EXERCISE BRIEF: In the listing below, locate the line containing "The width and" and the line containing "Open the Page/Template settings tab". Output both of them and every line between, exactly as written, and nothing more.

======== SUPPLIED DATA ========

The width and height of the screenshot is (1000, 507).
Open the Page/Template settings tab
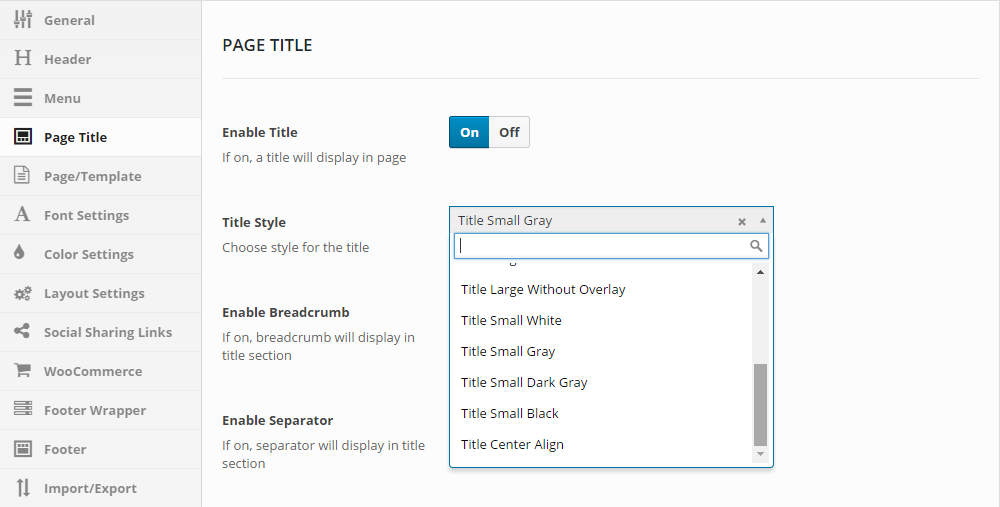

========
======== SUPPLIED DATA ========

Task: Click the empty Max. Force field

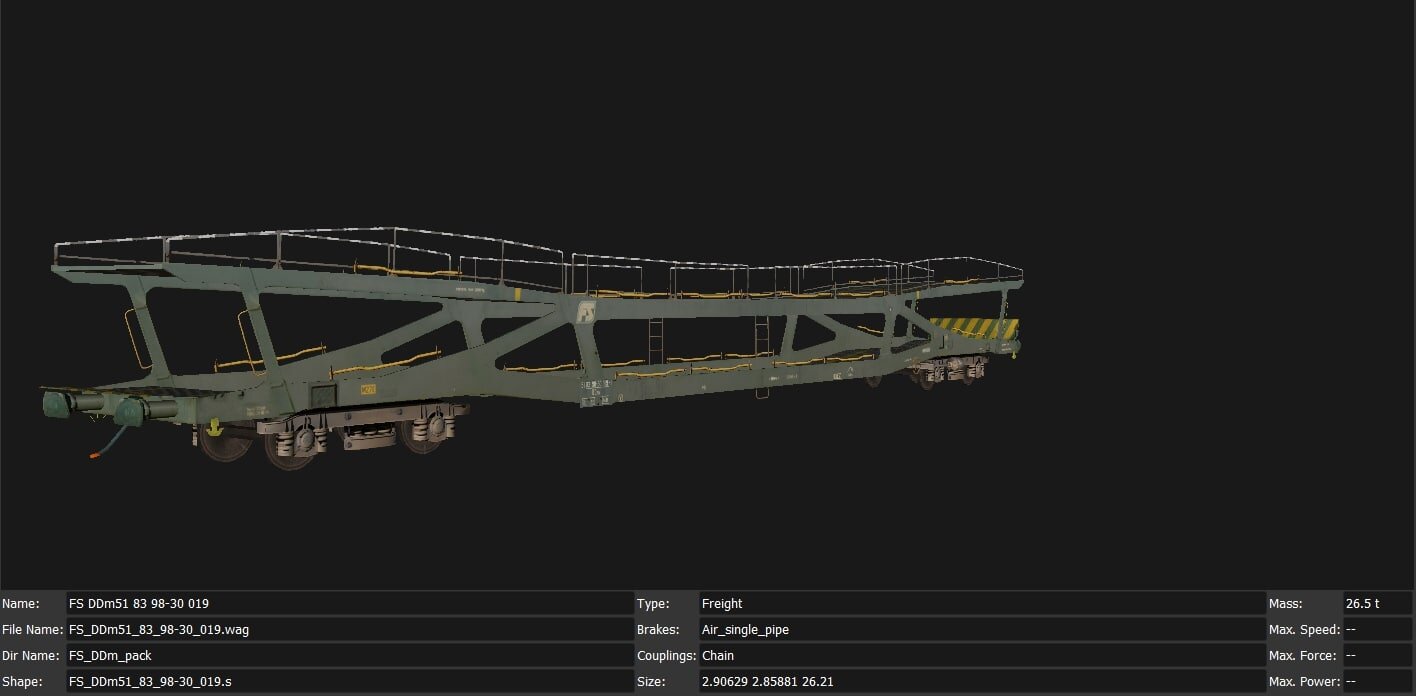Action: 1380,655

========
======== SUPPLIED DATA ========

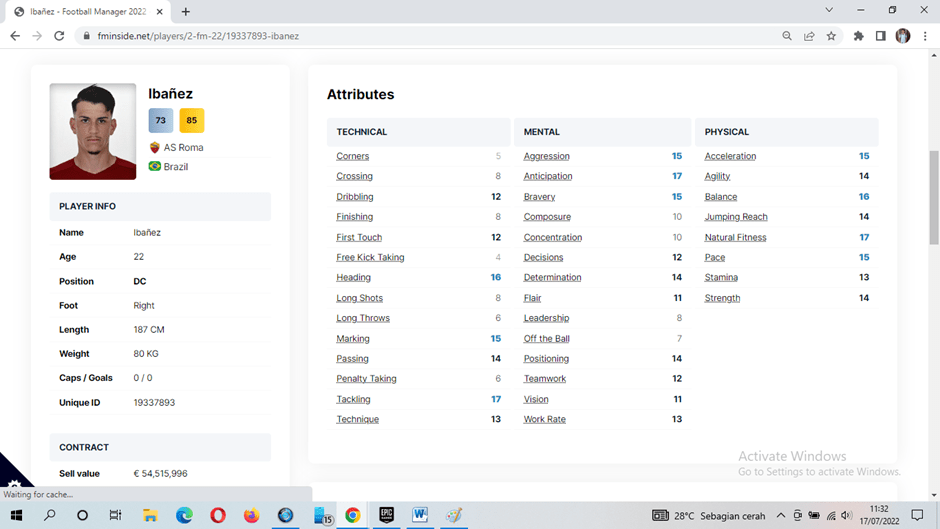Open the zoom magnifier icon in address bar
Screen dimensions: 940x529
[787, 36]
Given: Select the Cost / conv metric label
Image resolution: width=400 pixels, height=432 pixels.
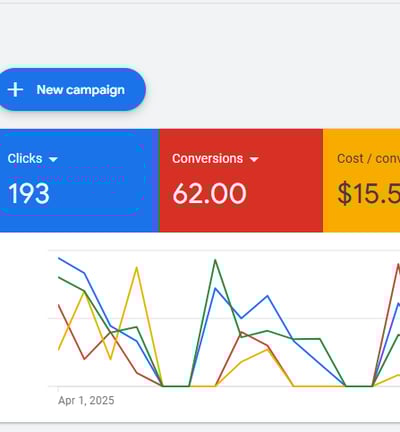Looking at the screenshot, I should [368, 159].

========

EXERCISE RESPONSE:
The width and height of the screenshot is (1000, 507).
Open the Page/Template settings tab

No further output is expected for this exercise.